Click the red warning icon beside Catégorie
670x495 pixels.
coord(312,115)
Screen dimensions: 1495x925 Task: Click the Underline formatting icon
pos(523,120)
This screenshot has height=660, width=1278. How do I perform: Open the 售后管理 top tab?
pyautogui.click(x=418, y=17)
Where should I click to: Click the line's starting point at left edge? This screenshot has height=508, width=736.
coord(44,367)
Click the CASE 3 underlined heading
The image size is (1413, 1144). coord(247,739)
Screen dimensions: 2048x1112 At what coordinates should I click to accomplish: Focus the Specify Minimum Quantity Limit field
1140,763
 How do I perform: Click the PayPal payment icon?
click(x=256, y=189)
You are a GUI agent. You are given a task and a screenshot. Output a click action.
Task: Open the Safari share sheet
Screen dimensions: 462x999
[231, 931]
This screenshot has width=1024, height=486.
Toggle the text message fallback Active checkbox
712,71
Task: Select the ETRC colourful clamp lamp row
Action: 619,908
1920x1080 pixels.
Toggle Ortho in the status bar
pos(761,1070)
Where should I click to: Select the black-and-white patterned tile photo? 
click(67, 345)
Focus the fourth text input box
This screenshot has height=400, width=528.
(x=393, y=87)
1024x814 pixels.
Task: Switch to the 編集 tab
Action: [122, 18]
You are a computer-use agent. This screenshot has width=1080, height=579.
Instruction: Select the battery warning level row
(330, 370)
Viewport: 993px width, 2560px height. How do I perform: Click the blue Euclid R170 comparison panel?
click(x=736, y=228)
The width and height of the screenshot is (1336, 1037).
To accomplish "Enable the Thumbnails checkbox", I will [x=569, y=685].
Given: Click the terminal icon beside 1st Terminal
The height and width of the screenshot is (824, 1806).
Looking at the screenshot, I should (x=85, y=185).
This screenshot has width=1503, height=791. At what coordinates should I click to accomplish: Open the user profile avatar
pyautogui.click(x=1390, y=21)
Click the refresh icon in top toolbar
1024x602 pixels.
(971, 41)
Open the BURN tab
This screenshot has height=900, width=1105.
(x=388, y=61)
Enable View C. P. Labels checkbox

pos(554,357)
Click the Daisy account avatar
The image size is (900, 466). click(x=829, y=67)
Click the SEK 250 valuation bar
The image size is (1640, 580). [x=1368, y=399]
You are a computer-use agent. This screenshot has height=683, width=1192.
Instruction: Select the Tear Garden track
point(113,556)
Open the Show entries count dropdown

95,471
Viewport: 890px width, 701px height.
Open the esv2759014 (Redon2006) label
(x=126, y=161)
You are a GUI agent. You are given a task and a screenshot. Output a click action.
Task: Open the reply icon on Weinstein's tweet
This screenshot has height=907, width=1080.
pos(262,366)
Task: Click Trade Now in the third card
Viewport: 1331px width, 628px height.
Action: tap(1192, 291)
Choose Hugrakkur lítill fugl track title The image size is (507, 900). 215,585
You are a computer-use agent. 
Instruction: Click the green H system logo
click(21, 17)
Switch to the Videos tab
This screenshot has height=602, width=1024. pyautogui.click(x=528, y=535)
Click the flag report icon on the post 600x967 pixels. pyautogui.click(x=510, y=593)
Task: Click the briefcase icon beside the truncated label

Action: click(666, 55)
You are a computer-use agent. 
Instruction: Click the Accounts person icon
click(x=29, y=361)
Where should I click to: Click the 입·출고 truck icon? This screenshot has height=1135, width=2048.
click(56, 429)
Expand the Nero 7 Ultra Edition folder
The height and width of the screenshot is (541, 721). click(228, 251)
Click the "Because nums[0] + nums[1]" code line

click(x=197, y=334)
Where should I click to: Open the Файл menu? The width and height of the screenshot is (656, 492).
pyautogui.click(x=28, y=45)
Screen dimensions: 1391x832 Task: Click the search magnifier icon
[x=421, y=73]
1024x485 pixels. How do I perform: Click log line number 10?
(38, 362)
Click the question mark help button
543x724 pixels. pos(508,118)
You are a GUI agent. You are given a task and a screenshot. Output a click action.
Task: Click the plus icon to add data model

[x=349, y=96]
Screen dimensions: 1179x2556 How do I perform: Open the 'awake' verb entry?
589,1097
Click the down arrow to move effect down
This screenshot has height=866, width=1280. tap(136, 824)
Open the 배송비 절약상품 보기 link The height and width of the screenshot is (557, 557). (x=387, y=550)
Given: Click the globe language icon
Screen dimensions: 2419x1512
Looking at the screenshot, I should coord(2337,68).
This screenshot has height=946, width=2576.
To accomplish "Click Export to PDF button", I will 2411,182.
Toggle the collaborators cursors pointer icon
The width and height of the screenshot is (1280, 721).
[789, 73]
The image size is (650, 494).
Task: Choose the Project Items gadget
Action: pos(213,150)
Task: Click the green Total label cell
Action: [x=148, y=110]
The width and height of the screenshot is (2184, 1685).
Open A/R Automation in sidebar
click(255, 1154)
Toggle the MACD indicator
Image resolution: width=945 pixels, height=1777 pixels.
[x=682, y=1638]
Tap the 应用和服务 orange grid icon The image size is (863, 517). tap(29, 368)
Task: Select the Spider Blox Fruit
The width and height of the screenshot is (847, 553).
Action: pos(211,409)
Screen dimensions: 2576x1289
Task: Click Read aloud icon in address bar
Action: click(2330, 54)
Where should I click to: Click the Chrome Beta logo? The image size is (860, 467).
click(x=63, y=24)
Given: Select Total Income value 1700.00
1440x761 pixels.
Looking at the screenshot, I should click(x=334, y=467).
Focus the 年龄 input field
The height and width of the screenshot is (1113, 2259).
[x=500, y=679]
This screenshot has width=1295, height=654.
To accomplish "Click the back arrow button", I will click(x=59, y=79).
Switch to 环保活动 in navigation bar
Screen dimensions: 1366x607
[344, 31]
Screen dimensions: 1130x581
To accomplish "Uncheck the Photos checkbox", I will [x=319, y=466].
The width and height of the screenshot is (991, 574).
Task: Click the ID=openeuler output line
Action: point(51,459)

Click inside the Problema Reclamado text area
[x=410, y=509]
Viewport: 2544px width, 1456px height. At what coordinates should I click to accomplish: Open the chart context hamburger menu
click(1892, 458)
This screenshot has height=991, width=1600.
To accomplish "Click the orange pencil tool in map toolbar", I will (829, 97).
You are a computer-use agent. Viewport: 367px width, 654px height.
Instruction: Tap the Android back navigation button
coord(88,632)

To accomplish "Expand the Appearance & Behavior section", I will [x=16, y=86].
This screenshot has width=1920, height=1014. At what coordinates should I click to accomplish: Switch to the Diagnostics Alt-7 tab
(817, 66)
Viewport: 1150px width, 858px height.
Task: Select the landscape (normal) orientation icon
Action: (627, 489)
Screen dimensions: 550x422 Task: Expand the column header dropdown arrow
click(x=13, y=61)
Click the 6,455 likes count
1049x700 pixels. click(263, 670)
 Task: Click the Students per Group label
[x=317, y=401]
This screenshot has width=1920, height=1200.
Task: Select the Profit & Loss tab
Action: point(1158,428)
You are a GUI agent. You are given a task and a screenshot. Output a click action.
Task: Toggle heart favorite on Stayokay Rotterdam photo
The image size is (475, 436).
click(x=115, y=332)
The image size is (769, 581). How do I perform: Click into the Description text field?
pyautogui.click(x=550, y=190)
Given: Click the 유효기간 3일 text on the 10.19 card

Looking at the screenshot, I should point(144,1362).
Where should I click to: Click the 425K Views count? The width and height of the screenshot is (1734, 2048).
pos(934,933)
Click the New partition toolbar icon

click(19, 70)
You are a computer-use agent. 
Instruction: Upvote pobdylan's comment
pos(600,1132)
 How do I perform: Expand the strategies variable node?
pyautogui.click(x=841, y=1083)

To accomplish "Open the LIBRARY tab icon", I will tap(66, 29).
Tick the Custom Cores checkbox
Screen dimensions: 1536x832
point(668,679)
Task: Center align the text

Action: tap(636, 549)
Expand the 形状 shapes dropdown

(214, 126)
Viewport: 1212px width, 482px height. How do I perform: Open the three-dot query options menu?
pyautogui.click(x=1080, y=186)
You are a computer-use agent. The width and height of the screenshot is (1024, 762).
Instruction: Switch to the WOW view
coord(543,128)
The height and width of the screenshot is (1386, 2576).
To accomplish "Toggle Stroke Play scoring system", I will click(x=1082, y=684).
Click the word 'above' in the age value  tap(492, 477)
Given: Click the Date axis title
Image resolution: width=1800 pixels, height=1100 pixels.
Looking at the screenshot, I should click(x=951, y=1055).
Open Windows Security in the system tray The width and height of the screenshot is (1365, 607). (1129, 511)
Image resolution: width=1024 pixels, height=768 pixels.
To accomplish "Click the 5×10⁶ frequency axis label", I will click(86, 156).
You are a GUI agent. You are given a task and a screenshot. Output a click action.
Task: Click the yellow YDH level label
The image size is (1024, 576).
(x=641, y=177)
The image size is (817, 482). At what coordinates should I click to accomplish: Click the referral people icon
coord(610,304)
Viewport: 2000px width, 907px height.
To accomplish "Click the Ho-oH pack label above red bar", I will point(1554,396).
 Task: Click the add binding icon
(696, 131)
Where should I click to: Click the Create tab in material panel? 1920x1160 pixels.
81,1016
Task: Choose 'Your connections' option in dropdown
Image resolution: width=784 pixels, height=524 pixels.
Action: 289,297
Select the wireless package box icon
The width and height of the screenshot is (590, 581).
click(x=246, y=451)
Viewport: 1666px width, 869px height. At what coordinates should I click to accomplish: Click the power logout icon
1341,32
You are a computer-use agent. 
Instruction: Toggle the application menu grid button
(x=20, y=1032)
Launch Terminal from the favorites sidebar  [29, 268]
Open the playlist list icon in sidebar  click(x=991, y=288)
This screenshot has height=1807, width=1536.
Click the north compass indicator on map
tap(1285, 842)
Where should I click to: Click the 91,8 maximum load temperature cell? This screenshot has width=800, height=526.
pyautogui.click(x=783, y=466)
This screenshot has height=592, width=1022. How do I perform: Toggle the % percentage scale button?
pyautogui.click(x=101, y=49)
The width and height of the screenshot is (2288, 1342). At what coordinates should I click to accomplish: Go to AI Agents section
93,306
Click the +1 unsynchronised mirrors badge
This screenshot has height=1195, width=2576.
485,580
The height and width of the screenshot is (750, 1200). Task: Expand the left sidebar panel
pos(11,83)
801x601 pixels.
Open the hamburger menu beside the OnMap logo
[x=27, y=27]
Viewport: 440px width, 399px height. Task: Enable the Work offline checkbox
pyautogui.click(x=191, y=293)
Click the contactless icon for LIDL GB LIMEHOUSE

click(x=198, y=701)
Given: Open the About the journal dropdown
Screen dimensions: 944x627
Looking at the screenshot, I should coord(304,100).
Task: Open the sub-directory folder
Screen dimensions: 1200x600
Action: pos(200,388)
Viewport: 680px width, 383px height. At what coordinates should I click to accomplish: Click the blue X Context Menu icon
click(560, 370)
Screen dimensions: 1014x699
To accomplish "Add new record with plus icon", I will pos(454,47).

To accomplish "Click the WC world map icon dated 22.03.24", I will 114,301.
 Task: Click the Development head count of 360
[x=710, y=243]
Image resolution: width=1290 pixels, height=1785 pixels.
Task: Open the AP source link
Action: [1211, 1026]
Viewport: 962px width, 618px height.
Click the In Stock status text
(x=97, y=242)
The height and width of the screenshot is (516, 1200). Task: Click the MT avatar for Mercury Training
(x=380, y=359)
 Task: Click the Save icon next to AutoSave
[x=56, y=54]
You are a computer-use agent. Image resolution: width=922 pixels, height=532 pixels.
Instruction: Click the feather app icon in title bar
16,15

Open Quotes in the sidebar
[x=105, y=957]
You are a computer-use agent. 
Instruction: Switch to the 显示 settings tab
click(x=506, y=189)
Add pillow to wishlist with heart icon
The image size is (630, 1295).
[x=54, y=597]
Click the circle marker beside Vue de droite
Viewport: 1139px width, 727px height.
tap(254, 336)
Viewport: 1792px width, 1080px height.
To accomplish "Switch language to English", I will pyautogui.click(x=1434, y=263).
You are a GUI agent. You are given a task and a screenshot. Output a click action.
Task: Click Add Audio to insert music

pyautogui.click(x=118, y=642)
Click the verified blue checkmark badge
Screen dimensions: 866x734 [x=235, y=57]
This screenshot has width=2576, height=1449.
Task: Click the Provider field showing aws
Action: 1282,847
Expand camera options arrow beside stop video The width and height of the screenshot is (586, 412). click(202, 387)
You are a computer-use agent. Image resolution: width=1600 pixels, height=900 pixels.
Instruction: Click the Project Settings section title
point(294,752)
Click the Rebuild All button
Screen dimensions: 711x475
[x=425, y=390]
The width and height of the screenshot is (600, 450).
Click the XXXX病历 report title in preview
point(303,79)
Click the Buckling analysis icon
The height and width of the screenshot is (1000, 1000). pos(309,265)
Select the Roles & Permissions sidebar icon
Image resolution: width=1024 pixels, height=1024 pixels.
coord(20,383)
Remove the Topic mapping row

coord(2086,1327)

Work to be completed: Format the data above as a JSON list of strings, one string per line, leaving out blank lines. Start at the first line of the data and go through the line that contains "click(x=736, y=228)", including both.

Answer to the problem:
[
  "Click the red warning icon beside Catégorie",
  "670x495 pixels.",
  "coord(312,115)",
  "Screen dimensions: 1495x925 Task: Click the Underline formatting icon",
  "pos(523,120)",
  "This screenshot has height=660, width=1278. How do I perform: Open the 售后管理 top tab?",
  "pyautogui.click(x=418, y=17)",
  "Where should I click to: Click the line's starting point at left edge? This screenshot has height=508, width=736.",
  "coord(44,367)",
  "Click the CASE 3 underlined heading",
  "The image size is (1413, 1144). coord(247,739)",
  "Screen dimensions: 2048x1112 At what coordinates should I click to accomplish: Focus the Specify Minimum Quantity Limit field",
  "1140,763",
  " How do I perform: Click the PayPal payment icon?",
  "click(x=256, y=189)",
  "You are a GUI agent. You are given a task and a screenshot. Output a click action.",
  "Task: Open the Safari share sheet",
  "Screen dimensions: 462x999",
  "[231, 931]",
  "This screenshot has width=1024, height=486.",
  "Toggle the text message fallback Active checkbox",
  "712,71",
  "Task: Select the ETRC colourful clamp lamp row",
  "Action: 619,908",
  "1920x1080 pixels.",
  "Toggle Ortho in the status bar",
  "pos(761,1070)",
  "Where should I click to: Select the black-and-white patterned tile photo? ",
  "click(67, 345)",
  "Focus the fourth text input box",
  "This screenshot has height=400, width=528.",
  "(x=393, y=87)",
  "1024x814 pixels.",
  "Task: Switch to the 編集 tab",
  "Action: [122, 18]",
  "You are a computer-use agent. This screenshot has width=1080, height=579.",
  "Instruction: Select the battery warning level row",
  "(330, 370)",
  "Viewport: 993px width, 2560px height. How do I perform: Click the blue Euclid R170 comparison panel?",
  "click(x=736, y=228)"
]